Google doesn't redirect NXDOMAINs. That's worth several milliseconds of response time for me.
> But, note the + in front of the OpenDNS result, which means we didn't get NXDOMAINs for random names, which is, all due respect, some bullsh*t right there.
Would you care to explain that remark to people like me who don't know the ins and outs of DNS? What's an NXDOMAIN? And why is it bullshit?
NXDOMAIN = non-existent domain. In this case instead of the DNS server telling your resolver a given address doesn't resolve, it's telling it that they all resolve to OpenDNS's search service. There's a summary of some of the issues here: http://www.semicomplete.com/blog/geekery/comcast-dns-hijack-...
There's nothing at all wrong with your test, it's just different from mine (to be perfectly honest, I didn't even read yours closely at first; I just wanted to bust out nsping).

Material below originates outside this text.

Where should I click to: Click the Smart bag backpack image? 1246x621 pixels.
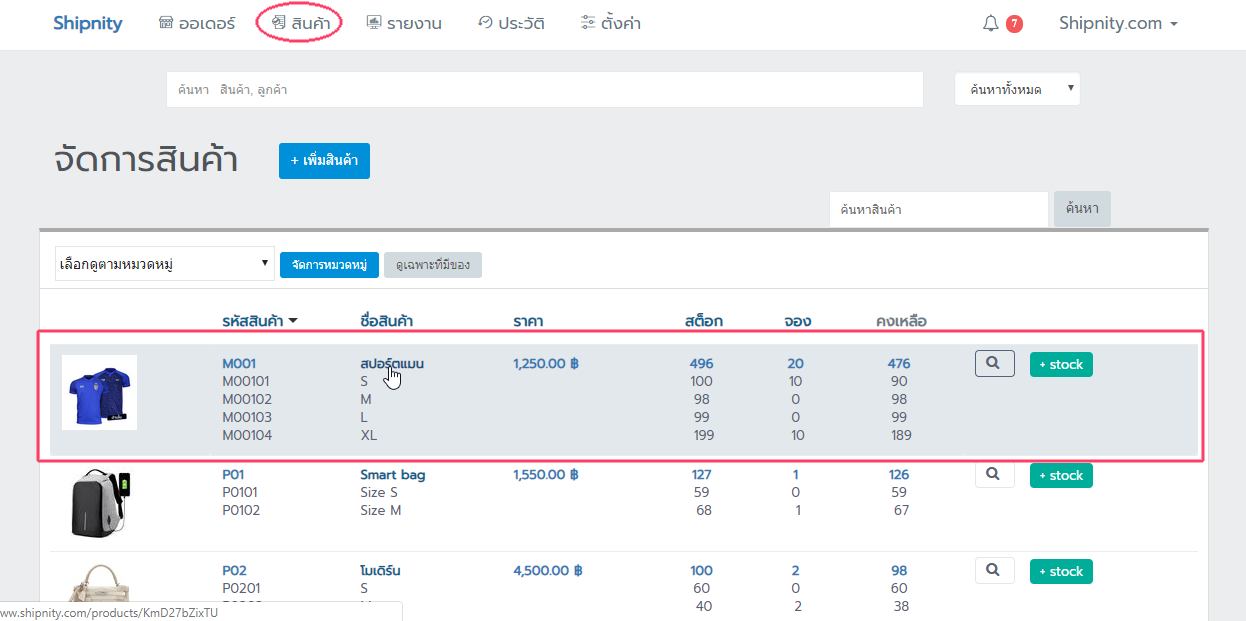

By querying 1000 popular sites, you're really just testing the network and software performance of the three servers. Every one of those names is guaranteed to be in their cache. By randomizing the labels, you can factor the cache out of the benchmark. Does this matter much? Meh.

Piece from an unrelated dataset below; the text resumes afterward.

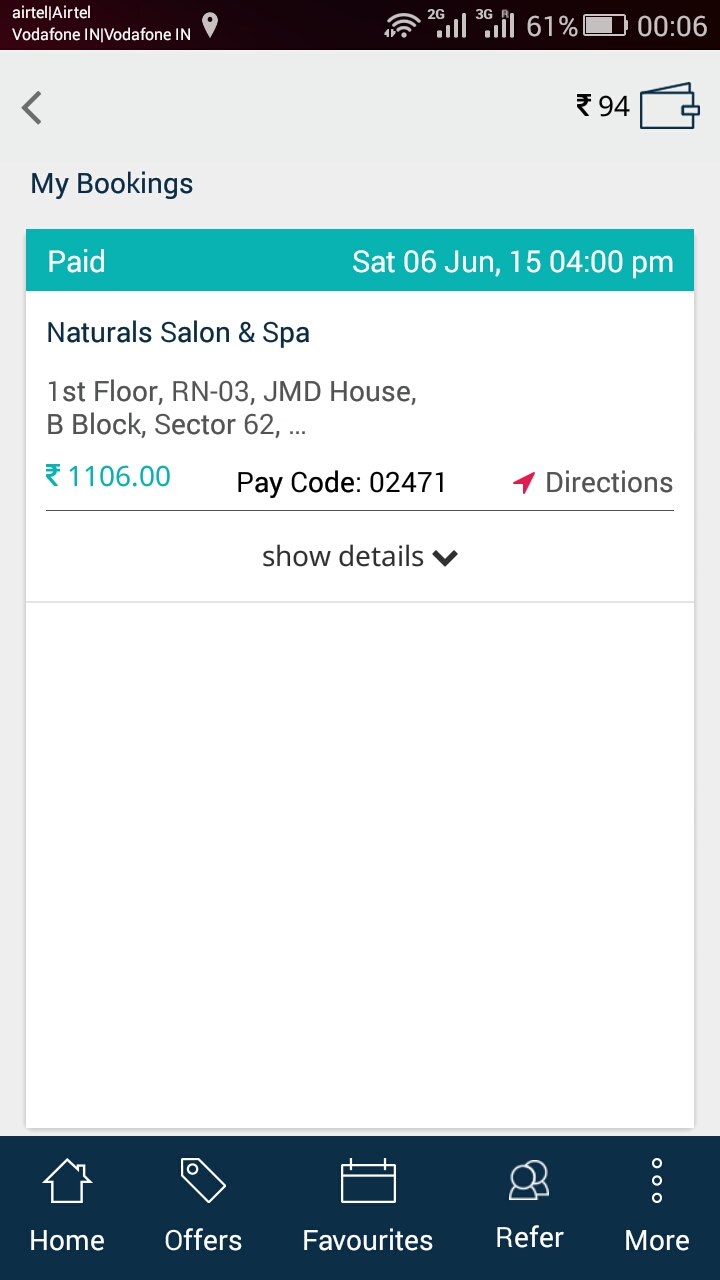Screen dimensions: 720x1280
Task: Open the Offers tag icon
Action: 203,1180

I agree with your performance conclusion (your ISP is fastest) with two caveats:
* AT&T's DNS sucks ass; it's fast right now, because it sucks and wants to screw up my benchmark, but 10 minutes from now it's going to go back to being nonresponsive. I'll happily surrender 50ms for consistant performance.
* The major win for third-party DNS (and the same win for running your own local cache) isn't performance; it's that it always Just Works.
No matter what Google says about 100ms responsiveness differences decreasing user engagement by 20%, I don't believe that 10-15ms is noticeable.
How is this supposed to produce any sensible result, since their testing servers are in vastly different locations than anyone's desktop? Their testing server can't even REACH the caching resolver running on my home gateway, and even if it could, it would be many more network hops away from it than my PC is.
I realise running bind or djbdns' dnscche is not for everyone. However, even your ISP's DNS server will be much closer to you network wise and thus experience less latency. No one should ever use OpenDNS or Google DNS.
(reposted because comments from my old account are invisible)
End result: you're farther away from the resolver, farther away from your web pages, farther away from your CDN. I don't see how you can make a case that this is an improvement in general.